Abstracts of the earnings call transcript:

Todd Brooks, CEO:
"During the quarter, through Q4, we focused on three key initiatives. One, on continuing to adjust our expense base to ensure we are operating on a healthy and profitable foundation. Second, on deepening our global partner and end user base relationships to reenergize sales. And finally, thirdly, to - in securing the funding needed to enable the long term success of the company.
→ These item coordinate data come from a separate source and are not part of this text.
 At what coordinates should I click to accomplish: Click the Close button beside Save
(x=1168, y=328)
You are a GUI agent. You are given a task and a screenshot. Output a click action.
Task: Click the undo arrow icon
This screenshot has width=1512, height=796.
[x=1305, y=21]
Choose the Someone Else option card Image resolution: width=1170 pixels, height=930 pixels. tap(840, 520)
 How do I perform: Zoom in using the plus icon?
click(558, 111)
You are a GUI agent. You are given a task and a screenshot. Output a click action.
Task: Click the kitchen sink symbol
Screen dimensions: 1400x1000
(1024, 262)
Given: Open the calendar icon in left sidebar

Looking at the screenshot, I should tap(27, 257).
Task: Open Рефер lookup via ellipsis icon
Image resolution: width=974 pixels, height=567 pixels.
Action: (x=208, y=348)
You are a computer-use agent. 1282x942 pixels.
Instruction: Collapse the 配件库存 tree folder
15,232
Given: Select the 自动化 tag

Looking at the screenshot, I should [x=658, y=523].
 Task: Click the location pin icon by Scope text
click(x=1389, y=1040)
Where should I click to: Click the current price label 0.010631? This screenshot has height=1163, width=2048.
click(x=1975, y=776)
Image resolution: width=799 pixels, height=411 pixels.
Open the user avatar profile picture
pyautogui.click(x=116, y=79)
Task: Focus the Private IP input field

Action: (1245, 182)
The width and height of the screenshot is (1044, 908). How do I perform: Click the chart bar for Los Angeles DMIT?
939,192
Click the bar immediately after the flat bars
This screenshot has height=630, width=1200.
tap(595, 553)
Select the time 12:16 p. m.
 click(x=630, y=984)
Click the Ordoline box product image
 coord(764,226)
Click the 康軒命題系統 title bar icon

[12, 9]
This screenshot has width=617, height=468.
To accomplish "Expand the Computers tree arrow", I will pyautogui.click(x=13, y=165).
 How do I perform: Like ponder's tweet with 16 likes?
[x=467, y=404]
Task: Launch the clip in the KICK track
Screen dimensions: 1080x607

"(...) our largest global partner increased their FalconStor billings by over 60% in the second half of 2017, as compared with the first half of 2017. Secondly, billings for FreeStor, which is flagship product, increased by 122% in Q4 of 2017, as compared to Q4 2016.
"And then finally, new customer billings delivered from our partners for our three point solution products, increased by 21% during Q4 as compared to the same quarter last year."

Patrick McClain, CFO:
"Bookings exceeded third quarter by 63%, but primarily due to our large maintenance renewal days in Q4, although this did - although we did show a significant decline of 32% in comparison to Q4 2016, Our expectation is that bookings and resulting revenues will stabilize over the next few quarters as we continue to reengage our customer base and implement our re-forecast commercial strategy."